Anatolian Days and Nights:
A Love Affair with Turkey, Land of Dervishes, Goddesses and Saints

by Joy E. Stocke & Angie Brenner

Wild River Books, 2012. ISBN 978-0-983-91880-6.
Reviewed by Laura Strathman Hulka
Posted on 11/05/2012

Nonfiction: Memoir; Nonfiction: Relationships; Nonfiction: Travel/Adventure

Women "do" friendship differently than men. This is no surprise. In Anatolian Days and Nights, the loveliness and dedication of a friendship between two women who share the same travel interests is elegantly depicted. Joy and Angie first met at a hotel on coastal Turkey. That serendipitous meeting spawned a lifelong friendship and an exploration of the mysteries and cultures of Turkey that resonates with them both today.

The reader of this travel memoir is treated to a close-up and enthusiastic perspective of this friendship and the small nation called Turkey. The history of the Sufi Dervishes carries them to central Turkey, for the Whirling Dervishes Festival. This ceremonial festival, steeped in ancient history and imbued with religious meaning, touches the intrepid travelers, and gives them a sense of timelessness and oneness. Watching the Dervishes chant to themselves as they twirl, "We take from God and give to man, spreading grace to earth," the connection between the Dervishes and God is evident, and glorious.

Other explorations in Turkey take our intrepid travelers to a Turkish bathhouse, where the ritual bathing becomes a way to join women of different cultures and faiths. They learn to appreciate and honor the beauty of their own bodies as they participate in the ceremonial bath. "A wrinkle here, cellulite there, a mole on your hipbone, it all looks elegant in an envelope of steam."

The chapters alternate voice, between Joy and Angie, and as the reader travels alongside the wanderers, we come to appreciate their similarities and differences. Each chapter begins with a quotation that embodies the nature of that chapter and the character of the writer, with a wide variety of Turkish proverbs ("A good companion shortens the longest road.") and timeless poetry from Rumi, ("Listen to the reed as it tells a tale...") We see through their eyes the day to day experiences of women traveling alone, the pushy gigolos, the dedicated restaurateurs and shopkeepers, each with an agenda and a determination to be heard. Joy and Angie toy with the idea of buying a summer home in Turkey, only to be dismayed by the slow, drifting pace of Turkish life (and real estate.)

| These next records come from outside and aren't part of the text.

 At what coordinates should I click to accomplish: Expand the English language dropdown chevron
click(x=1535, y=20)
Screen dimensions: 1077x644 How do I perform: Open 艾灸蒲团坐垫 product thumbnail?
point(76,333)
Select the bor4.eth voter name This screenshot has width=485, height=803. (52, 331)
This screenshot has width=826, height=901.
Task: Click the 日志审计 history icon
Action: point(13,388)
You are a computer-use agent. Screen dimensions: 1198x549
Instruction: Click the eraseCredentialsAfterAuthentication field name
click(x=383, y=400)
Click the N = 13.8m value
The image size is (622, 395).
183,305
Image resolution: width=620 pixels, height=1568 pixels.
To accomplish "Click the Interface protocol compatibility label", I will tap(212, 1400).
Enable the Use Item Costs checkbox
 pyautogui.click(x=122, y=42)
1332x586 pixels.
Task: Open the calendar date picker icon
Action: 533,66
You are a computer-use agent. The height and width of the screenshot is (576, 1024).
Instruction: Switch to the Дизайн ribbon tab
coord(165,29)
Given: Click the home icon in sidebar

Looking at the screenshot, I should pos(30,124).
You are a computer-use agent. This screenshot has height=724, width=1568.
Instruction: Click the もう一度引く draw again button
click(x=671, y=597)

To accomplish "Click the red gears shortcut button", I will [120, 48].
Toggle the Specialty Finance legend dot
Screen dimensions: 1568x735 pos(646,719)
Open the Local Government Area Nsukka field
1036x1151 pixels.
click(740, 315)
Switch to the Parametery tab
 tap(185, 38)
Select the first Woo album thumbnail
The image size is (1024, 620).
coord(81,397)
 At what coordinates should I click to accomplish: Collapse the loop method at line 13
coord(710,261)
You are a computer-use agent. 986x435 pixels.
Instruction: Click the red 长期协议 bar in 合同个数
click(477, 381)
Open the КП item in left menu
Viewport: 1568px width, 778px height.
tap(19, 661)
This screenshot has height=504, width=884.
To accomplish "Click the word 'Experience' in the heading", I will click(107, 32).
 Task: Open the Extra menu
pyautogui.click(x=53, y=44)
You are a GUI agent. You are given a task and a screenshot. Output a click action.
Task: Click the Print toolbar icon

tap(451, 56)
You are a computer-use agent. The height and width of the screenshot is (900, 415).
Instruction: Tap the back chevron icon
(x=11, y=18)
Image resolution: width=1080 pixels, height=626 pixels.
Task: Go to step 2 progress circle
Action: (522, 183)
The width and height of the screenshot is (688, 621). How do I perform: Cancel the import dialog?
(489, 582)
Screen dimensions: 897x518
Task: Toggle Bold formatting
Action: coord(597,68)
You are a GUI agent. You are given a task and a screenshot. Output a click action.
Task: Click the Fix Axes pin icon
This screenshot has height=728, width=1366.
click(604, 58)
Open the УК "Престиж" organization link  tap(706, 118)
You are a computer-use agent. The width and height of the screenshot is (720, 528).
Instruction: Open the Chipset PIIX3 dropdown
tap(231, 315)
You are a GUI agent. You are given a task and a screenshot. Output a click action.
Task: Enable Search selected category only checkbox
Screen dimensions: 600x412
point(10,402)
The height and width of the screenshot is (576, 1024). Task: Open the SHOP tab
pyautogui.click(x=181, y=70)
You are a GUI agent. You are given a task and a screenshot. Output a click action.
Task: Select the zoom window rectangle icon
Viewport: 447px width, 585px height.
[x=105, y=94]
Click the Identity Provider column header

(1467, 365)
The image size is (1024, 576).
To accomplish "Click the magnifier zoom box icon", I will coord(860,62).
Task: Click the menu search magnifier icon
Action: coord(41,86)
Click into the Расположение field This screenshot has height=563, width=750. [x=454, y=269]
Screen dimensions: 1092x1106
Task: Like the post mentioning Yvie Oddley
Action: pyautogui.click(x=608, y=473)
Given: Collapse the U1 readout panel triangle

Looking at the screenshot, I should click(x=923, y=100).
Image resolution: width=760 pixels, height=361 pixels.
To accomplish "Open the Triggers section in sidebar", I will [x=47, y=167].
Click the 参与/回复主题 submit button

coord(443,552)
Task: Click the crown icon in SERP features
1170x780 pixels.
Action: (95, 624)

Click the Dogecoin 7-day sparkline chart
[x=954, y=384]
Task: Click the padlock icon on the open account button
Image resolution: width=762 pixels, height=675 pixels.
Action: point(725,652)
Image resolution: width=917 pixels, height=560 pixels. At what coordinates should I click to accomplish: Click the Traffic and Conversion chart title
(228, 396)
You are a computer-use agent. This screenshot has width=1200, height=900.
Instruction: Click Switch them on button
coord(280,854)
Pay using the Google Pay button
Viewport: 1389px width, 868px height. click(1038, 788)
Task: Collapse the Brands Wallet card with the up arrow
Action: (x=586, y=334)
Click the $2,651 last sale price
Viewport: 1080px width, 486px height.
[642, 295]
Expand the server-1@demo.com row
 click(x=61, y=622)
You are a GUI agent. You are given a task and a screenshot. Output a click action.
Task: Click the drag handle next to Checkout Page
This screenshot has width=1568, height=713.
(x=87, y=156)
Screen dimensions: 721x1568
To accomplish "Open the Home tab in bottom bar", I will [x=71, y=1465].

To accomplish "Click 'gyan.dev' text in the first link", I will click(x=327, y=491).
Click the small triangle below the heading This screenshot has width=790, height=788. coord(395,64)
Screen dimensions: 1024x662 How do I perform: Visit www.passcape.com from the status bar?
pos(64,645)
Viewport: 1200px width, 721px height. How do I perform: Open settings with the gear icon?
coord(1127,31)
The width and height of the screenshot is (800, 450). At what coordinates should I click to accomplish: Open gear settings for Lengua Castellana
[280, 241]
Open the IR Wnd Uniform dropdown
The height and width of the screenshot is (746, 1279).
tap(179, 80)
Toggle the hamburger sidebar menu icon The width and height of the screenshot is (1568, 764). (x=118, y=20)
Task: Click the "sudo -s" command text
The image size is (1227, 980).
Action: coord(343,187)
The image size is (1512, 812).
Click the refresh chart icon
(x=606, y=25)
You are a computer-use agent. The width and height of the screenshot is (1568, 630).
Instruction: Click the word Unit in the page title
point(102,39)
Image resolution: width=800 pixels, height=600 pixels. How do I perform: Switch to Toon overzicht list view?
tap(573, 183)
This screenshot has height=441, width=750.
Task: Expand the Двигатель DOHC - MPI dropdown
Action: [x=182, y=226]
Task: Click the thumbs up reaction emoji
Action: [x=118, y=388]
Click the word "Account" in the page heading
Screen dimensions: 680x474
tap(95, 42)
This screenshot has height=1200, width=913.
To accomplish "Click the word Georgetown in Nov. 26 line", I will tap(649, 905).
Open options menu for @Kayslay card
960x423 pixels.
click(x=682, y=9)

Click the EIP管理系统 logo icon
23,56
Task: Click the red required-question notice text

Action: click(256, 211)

Touching bases with friends who are expatriates to Turkey, hearing various forms of Turkish music (including "harabat" which could be called the Turkish Blues), trying to understand the complications of Turkish politics, and learning to deal with their own yearnings to live in both worlds, the authors continue to struggle to bridge the cultural gap, with visits to Ephesus—said to be the final resting place of Meryemana, the blessed Virgin Mary, a place of worship and peace—and Yali, a Turkish bar in Kalkan, loud with insistent music and laughter.

In their explorations, and with quiet times for introspection, they discover they can embrace all the facets of the people, religion and culture of Turkey. Angie and Joy not only study the beauty and dark depths of Turkey and her people, but they realize that these qualities are present within them as well. Although they live on different coasts and embrace different lifestyles, the bond they formed in Turkey has lasted. Joining them on this journey, we can see how truly small the world is, and how events in the ancient world have echoes in our own daily lives. We, too, are enriched.

Angie Brenner is an avid traveler and illustrator, and has spent 25 years searching the remote corners of Turkey. A former travel-bookstore owner and freelance writer, she is the West Coast Editor for the online magazine Wild River Review. She lives in CA.

Joy E. Stocke has been traveling to, and writing about, Turkey and the eastern Aegean since 1982. She is the founder and editor in chief of Wild River Review. She serves on the board of the Princeton Middle East Society, and lives in New Jersey.